Global Privacy Assembly adopts new resolutions
01 November 2021
Having set the scene and outlined progress against the 2019-2021 strategic plan, the GPA acknowledged the impact of the Covid-19 pandemic on accelerated digitalisation. As such, the GPA has, amongst other things, resolved during the period 2021-2023 to prioritise global regulatory environment for privacy with clear and consistently high standards of data protection as digitalisation continues. In order to implement the priorities the GPA will adopt an Implementation Plan setting out clear, practical actions, rather than focusing solely on policy. Three pillars support the strategic priorities: (i) evolving global frameworks and standards; (ii) enforcement cooperation; and (iii) policy focus areas (which continue to include data sharing for public good; AI biometrics and surveillance technologies; protecting children online; data protection and other rights and freedoms).
Under the Resolution on Data Sharing for the Public Good, the GPA established a Working Group on Data Sharing for the Public Good, a group intended to expand on the work of the Covid-19 Working Group and focus on data protection and privacy issues as the response to the Covid-19 pandemic shifts towards economic recovery.

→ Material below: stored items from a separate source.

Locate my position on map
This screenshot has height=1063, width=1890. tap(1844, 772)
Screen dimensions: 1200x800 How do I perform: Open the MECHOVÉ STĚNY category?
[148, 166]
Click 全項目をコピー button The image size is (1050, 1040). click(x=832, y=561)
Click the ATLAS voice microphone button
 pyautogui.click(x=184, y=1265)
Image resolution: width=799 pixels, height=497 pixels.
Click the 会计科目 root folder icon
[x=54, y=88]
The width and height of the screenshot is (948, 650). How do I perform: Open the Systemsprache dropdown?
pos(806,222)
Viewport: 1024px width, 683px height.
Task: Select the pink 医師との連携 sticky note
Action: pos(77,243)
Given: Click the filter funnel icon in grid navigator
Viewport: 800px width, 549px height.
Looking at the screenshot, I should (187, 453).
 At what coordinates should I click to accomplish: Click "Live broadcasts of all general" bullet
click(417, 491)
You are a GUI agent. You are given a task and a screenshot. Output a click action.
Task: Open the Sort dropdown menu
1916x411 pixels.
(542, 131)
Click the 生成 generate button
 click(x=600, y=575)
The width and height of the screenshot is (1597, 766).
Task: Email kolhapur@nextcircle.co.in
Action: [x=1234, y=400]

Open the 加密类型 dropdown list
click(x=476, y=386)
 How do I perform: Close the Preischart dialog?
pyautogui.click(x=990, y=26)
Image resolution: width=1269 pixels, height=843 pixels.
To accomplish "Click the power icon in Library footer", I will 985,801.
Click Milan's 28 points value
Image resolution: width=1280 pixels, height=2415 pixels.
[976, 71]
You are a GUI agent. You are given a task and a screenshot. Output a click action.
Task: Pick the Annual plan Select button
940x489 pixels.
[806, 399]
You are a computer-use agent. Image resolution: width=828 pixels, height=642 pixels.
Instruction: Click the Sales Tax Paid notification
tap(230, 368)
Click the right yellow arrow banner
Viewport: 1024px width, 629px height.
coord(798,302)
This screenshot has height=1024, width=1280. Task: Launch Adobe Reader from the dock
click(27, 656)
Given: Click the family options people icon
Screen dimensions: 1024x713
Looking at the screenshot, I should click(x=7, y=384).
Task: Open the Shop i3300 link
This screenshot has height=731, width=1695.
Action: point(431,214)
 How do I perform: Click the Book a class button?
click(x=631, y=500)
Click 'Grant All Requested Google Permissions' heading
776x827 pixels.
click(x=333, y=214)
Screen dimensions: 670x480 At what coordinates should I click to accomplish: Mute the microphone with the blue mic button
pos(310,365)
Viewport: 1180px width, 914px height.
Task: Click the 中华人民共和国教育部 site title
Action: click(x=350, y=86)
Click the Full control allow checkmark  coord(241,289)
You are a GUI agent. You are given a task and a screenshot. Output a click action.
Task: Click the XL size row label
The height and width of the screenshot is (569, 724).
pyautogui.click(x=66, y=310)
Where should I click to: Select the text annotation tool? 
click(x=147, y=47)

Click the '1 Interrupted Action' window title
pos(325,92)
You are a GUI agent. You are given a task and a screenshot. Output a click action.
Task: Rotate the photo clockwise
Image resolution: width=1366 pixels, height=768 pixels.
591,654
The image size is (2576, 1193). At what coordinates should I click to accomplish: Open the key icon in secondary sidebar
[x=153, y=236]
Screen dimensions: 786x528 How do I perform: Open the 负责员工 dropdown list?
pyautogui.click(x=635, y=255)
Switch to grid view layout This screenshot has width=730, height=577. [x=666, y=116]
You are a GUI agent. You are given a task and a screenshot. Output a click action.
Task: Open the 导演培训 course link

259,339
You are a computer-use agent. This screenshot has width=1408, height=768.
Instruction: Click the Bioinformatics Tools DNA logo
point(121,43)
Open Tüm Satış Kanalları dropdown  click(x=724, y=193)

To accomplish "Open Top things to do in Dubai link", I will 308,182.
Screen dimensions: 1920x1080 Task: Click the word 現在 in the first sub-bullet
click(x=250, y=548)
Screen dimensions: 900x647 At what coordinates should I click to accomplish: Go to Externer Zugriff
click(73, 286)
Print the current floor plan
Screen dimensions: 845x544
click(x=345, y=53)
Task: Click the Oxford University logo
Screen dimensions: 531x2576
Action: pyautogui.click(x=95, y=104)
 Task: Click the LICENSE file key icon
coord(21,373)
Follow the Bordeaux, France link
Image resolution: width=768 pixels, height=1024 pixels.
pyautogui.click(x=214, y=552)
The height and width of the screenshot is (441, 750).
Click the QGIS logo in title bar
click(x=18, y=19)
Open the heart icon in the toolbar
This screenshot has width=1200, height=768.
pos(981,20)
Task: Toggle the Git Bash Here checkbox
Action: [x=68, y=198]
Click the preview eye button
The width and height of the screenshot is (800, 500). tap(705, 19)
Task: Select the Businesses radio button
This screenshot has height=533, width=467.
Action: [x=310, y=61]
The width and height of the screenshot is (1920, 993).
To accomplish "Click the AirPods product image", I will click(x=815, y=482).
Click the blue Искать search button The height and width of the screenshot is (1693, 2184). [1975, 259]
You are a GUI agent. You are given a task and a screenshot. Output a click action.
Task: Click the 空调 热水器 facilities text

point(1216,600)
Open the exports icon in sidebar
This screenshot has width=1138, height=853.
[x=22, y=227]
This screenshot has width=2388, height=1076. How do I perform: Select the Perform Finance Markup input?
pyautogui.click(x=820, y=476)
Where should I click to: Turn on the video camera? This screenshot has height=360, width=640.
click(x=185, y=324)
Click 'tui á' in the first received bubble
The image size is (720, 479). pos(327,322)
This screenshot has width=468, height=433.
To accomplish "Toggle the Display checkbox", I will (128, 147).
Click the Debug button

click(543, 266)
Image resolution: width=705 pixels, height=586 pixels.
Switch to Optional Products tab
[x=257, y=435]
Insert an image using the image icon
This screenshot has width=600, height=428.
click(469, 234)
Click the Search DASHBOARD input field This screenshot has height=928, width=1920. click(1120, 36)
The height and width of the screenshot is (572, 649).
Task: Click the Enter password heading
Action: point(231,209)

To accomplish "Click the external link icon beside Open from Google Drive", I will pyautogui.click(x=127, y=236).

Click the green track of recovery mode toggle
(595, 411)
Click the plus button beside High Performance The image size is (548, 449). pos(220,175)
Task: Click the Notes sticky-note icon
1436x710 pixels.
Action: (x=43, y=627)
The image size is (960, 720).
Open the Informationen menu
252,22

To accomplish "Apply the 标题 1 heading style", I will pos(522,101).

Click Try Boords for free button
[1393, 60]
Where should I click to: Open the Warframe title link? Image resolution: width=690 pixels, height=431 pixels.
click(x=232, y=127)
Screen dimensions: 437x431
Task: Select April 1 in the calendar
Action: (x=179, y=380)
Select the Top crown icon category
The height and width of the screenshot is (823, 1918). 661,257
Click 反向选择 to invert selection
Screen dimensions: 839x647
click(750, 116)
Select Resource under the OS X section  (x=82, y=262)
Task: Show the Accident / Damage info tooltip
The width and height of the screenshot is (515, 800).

In its Resolution on Children’s Digital Rights, the GPA makes a number of recommendations directed towards those concerned in the field of protection of children’s rights in the digital environment. It specifically recommends, amongst others that:
- the capacity of children to exercise their own digital rights directly be expressly affirmed and that consent given by the child (or guardian) is free and informed;
- age assurance mechanisms must be based on risk assessment, data protection principles and respect privacy;
- controllers and data protection authorities should consider implementing child-friendly complaints processes;
- online service providers should not incorporate manipulation or deceptive techniques in their design interfaces that would influence a child’s decisions and unduly affect their privacy or cause them to provide more personal data than in necessary;
- tracking must be off by default and where necessary should only be carried out with knowledge of the child (or carer) with the right to object
- States should consider introducing regulations prohibiting practices which manipulate children or which aim to unduly influence their behaviour;
- data controllers and processors implement accountability measures imposing greater responsibility including, for example, increased measures of security;
- States should consider promoting regulations that prohibit the use or transmission to third parties of children’s data for commercial purposes;
- electronic communication service providers should only processes a child’s basic information and technical data strictly necessary-states to consider legislation in this area accounting for age/maturity;
- data controllers and online service providers should not profile a child based on their digital record (or presumed characteristics) for commercial purposes nor should they disseminate/disclose personal data of an informative/newsworthy nature if it would be detrimental to the child’s honour, image or reputation;
- online service providers should integrate promotion of best interests of the child into their service design, for example, through use of approaches referenced above, children’s rights impact assessments and consultation with children/carers during development; and
- States, online service providers and data protection authorities should encourage amongst others the introduction of contractual provisions regarding limitation of personal data use beyond basic information strictly necessary for use of services.